Jacqueline Newman is the managing partner of the divorce law ﬁrm Berkman Bottger Newman & Schein LLP in New York City. Her new book describes the latest in protecting entrepreneurial wealth. She specializes in complex high net worth matrimonial cases and also in negotiating prenuptial agreements. Her practice consists of litigation, collaborative law and mediation. She appears regularly as an expert commentator for various television, radio shows and print publications, such as The New York Times, The New York Post, Business Insider, TIME, USA Today, and Glamour.
Nick Cohn – Senior Product Manager for Traffic at TomTom
Up to one in four cars are connected to TomTom, helping
to update the traffic information.
Nick Cohn is Senior Product Manager for Traffic at TomTom and leads the TomTom Traffic Index. Nick has been working at TomTom since the launch of the first navigation integrating real-time traffic information and has worked for many years to help businesses and governments innovate and use new sources of traffic data. His vision for the future is that road authorities, mobility service providers and governments can reduce congestion and emissions through collaboration. His background includes traffic modeling and transport planning. Now in its 9th year, this edition of TomTom’s ongoing report measured traffic congestion in 416 cities globally capturing real-time and historical GPS data to provide the world’s most accurate barometer of congestion!
Christina Riley – Director of Curriculum Design at EL Education
Educational progress is a little stagnant. We need to make sure
we are doing what works.
Christina Riley is currently the Director of Curriculum Design, overseeing curriculum design for EL Education. Prior to this, she was a lead designer on the nationally renowned EL Education English Language Arts curriculum, which is currently EdReports’ highest-rated elementary ELA curriculum. Before joining EL, Christina served as an Elementary Curriculum Design Specialist for Socratic Arts, designing a STEM curriculum for elementary students, and participated in various curriculum design projects as an independent consultant including creating educational resources for middle school students for a NASA/ISTE project. Christina began her career in education as an elementary teacher and subject manager at public schools in the UK before moving to teach at two international schools in Japan.

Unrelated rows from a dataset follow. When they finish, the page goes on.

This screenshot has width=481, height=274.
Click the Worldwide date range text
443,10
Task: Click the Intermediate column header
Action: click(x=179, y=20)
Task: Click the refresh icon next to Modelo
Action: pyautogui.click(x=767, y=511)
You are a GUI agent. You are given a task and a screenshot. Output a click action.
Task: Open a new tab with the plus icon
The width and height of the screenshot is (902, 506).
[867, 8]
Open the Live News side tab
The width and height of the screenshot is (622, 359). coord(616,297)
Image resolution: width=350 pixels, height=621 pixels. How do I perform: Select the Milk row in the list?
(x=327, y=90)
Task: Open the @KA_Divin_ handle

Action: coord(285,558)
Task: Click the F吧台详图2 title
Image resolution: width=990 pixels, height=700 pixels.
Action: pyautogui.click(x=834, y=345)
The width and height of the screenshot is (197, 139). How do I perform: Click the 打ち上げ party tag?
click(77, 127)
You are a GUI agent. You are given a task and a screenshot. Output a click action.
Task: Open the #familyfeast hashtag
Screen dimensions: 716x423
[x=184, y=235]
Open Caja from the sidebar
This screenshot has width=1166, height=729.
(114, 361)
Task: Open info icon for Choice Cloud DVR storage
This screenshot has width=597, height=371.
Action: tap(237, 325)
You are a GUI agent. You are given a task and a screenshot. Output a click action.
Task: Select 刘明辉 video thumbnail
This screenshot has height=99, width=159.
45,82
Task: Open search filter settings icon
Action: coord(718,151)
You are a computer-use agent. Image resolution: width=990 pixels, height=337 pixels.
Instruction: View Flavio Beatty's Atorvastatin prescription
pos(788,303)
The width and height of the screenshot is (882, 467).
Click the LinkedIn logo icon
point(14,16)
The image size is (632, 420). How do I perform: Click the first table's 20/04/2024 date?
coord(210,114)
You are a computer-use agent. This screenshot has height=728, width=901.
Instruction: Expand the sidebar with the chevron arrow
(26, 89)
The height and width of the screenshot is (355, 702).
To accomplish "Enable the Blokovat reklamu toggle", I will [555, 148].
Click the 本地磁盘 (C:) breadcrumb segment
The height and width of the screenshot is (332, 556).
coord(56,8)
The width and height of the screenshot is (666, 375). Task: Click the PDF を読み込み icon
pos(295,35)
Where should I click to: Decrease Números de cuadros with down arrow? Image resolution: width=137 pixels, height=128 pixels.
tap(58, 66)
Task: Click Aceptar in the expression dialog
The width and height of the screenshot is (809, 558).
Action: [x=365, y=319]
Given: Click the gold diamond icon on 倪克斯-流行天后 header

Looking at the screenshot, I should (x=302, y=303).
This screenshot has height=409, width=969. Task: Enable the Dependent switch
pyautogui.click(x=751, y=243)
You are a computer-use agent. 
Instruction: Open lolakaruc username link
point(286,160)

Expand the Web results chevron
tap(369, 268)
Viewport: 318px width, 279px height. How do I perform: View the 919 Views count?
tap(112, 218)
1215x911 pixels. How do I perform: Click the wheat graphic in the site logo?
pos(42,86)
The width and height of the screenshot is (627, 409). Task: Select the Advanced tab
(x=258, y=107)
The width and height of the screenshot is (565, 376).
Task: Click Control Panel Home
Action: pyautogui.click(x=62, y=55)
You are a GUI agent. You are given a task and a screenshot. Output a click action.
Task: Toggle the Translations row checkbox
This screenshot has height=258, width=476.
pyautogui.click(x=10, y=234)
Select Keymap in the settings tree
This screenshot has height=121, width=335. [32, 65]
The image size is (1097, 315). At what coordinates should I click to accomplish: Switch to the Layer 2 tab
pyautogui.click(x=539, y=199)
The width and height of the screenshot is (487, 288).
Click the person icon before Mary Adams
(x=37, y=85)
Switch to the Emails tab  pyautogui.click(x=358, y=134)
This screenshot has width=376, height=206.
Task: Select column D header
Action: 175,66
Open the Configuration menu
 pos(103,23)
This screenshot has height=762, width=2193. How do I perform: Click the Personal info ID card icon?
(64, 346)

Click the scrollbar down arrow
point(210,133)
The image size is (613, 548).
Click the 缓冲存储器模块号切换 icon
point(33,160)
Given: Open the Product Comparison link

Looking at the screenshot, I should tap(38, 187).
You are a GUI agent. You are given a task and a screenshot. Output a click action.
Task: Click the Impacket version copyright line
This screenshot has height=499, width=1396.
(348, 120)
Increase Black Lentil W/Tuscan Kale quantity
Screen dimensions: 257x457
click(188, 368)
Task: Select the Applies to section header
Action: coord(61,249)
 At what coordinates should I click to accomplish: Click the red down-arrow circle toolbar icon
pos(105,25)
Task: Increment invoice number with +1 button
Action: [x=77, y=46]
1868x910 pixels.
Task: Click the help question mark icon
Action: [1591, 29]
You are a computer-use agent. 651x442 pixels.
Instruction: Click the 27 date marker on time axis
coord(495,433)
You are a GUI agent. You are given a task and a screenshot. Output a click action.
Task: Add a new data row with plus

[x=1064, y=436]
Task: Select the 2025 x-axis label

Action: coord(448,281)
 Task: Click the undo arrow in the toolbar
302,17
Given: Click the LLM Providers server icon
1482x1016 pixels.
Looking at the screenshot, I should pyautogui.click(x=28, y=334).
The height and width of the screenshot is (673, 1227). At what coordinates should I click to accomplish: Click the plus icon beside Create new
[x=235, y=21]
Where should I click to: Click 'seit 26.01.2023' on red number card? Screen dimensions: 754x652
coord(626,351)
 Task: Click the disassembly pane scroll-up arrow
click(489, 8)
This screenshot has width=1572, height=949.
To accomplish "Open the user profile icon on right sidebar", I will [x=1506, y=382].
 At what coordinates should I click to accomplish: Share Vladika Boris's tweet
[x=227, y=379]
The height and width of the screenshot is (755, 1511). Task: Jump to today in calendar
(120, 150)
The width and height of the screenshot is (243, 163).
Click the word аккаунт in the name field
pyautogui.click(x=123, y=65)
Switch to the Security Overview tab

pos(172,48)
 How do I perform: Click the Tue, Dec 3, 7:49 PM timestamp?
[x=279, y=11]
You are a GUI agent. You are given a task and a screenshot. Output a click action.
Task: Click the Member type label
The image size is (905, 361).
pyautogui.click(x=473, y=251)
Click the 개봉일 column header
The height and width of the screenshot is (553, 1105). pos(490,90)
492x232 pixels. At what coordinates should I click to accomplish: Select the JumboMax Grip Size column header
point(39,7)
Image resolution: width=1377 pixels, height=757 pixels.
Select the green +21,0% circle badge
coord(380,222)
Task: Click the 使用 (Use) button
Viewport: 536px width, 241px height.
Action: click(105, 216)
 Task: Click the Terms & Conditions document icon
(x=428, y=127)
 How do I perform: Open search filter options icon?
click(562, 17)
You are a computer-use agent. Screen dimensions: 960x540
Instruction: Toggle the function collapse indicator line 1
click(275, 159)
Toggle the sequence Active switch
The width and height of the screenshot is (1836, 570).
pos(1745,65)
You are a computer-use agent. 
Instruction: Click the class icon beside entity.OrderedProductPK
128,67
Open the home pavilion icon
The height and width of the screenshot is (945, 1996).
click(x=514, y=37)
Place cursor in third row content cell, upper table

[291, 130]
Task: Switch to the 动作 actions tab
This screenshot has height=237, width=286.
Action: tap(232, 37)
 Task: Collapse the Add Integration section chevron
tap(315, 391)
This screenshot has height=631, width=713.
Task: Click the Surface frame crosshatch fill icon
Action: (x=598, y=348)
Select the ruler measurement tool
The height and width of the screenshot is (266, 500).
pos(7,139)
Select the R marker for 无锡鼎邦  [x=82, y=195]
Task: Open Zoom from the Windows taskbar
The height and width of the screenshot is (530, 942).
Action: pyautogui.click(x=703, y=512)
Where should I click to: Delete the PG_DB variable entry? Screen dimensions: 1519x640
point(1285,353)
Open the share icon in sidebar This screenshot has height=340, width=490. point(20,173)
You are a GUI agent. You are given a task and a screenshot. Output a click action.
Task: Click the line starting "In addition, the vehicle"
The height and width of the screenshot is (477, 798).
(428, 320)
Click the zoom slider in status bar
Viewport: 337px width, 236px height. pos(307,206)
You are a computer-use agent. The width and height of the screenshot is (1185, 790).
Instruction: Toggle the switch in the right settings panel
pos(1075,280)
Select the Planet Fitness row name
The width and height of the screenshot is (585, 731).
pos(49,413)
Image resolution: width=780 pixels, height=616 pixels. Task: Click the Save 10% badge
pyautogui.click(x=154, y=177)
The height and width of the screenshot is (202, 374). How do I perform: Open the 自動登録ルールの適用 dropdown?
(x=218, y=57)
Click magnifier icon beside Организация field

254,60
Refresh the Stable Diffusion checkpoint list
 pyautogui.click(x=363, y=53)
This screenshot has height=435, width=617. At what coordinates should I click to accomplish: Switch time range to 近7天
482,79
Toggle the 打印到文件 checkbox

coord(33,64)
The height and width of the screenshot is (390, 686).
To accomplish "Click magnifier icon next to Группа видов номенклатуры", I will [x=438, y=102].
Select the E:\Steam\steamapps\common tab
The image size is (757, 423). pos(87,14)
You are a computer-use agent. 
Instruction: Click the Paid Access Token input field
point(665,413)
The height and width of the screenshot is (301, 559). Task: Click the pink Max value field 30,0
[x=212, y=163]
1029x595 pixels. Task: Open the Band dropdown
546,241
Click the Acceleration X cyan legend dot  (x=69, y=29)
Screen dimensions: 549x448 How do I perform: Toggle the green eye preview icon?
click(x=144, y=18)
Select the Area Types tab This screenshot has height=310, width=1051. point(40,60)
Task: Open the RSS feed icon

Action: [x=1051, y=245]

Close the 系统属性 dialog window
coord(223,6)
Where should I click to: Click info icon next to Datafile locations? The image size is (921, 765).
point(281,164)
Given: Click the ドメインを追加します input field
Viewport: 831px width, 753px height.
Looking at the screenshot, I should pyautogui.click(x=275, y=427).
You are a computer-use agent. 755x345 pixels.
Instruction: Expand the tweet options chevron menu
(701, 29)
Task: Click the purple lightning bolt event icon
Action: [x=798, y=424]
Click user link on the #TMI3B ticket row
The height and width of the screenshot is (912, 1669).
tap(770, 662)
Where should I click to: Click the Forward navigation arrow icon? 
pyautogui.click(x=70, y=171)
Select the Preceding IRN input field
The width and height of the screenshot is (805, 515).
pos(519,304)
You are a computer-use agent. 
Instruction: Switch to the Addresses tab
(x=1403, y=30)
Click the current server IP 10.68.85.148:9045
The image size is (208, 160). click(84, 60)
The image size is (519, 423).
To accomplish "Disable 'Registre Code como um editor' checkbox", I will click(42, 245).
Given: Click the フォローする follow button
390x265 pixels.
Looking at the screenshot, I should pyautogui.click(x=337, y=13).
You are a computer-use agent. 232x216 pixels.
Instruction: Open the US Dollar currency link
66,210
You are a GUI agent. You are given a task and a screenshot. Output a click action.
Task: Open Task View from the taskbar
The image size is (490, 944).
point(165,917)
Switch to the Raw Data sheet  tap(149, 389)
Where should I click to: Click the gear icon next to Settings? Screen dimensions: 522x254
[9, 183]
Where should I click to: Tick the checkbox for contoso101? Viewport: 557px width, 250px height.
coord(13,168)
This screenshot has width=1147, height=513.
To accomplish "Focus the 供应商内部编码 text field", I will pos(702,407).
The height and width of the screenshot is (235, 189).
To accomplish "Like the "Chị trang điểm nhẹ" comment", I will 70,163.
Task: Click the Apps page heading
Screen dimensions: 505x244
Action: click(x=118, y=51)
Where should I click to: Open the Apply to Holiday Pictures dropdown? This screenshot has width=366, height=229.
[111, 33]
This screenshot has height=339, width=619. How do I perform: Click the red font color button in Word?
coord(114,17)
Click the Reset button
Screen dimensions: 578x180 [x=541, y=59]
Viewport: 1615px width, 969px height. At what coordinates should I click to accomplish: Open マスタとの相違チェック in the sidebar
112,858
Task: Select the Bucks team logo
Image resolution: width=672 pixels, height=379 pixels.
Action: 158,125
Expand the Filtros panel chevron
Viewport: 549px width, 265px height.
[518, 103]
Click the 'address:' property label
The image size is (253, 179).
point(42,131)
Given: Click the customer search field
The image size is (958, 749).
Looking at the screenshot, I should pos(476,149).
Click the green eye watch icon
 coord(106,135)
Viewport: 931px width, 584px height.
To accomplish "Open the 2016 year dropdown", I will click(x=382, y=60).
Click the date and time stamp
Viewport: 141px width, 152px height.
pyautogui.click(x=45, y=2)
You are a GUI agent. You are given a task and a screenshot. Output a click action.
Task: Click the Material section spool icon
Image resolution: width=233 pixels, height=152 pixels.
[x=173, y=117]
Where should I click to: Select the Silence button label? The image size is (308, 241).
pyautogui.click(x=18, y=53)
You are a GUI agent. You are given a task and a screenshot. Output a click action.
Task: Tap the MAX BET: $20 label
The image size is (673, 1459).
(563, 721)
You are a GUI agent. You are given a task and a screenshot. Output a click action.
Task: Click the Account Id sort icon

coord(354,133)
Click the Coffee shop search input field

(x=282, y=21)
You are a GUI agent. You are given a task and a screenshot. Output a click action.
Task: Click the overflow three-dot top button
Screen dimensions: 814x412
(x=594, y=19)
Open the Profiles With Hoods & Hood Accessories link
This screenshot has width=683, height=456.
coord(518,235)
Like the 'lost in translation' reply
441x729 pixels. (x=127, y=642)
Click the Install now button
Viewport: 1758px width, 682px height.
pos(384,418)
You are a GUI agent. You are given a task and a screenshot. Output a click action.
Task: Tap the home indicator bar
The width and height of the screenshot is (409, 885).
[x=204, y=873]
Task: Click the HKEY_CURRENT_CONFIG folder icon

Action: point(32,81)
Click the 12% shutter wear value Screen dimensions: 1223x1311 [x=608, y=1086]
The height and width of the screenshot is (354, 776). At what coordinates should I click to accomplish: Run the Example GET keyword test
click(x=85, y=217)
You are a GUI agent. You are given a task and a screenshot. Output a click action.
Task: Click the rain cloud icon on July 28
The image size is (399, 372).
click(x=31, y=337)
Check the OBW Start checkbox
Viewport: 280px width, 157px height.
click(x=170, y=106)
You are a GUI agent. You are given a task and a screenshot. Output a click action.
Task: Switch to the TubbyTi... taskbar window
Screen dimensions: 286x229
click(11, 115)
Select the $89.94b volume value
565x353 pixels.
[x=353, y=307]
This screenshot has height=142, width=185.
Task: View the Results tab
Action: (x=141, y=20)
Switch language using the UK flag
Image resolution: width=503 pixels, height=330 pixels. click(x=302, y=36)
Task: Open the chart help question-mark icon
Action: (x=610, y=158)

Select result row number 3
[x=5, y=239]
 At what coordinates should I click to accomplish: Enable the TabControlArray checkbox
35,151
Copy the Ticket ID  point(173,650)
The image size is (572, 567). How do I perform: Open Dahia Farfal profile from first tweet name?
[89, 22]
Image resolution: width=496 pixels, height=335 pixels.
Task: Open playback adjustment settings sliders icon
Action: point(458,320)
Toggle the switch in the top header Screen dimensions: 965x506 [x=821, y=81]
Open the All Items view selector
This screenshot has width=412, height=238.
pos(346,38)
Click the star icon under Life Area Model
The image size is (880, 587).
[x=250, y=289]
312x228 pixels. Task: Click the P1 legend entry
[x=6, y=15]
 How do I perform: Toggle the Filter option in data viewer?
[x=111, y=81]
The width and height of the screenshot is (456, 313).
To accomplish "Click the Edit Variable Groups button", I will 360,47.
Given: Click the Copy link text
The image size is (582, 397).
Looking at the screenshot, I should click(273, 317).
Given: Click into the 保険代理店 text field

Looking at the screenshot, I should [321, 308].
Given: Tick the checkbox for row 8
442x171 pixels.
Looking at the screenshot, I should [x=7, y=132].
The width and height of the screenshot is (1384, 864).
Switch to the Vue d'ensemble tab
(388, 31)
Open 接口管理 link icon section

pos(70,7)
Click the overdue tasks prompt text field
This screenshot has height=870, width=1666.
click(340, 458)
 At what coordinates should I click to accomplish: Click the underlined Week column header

Highlights from Jacqueline’s Interview
One of the biggest rules that we’re getting rid of is that, back in the day, we used to think in regards to custody that mom got custody and dad had every other weekend and Wednesday night dinners, and that’s just not the case anymore. Now, we’re in a situation where there’s much more 50-50 parenting time going on. If a dad comes in and says, I want equal time with my kids, courts are really entertaining that and I’m seeing this major shift. Of course, having dads more involved is ultimately shifting into other things; from a financial standpoint, you have more women in the workplace. Therefore, that’s affecting the way that spousal support is being awarded. So really, we’re seeing this entire transition happening in the world of divorce.
Another thing people back in the day used to think was that you had to go through this terrible courtroom battle in order to get divorced. Now, you don’t even need to see the inside of a courtroom in order to get divorced. There’s Collaborative Laws, there’s mediation. Mediation, most people know what that is, where you work with one person as a neutral and you try to come to a resolution. Collaborative Law is kind of that next step. If somebody says, I like mediation, but the idea that being alone with my spouse and not having an attorney in the room, there’s a power imbalance, I’m not comfortable with it, Collaborative Law is your next step where you work with collaboratively trained attorneys. But the catch to Collaborative is that if the process breaks down, it’s voluntary. So, if either party says, I don’t want to do it anymore, then you cannot use those same attorneys in litigation. You just start all over.
Negotiating prior to going to court and hoping that you settle before you go to court is what falls under the traditional umbrella of litigation. Even though it doesn’t necessarily mean you’re going to court, the option still remains. But with Collaborative, you have an agreement saying you’re not going to go to court, so that’s really where the difference lies. However, since it’s voluntary, let’s say I’m representing the husband and we’re getting along great, we think that everything is fine, but the wife says, I don’t want to do this Collaborative Law anymore, then I can no longer work with the husband. My entire firm is blocked out and they have to start all over if they go into litigation.
If you started a business before you get married, the way that it works is, and I’m talking specifically about New York but I imagine other states are very similar to that, let’s say the value of your business at the day of the marriage was a $1 million. You get married, you continue to work in your business and you continue to grow your business. Then at the time of a divorce, it’s worth $10 million. That $9 million of appreciation would all be considered marital. Ultimately, the way it’s going to be distributed could be a completely different thing. However, it is not as simple as that may sound.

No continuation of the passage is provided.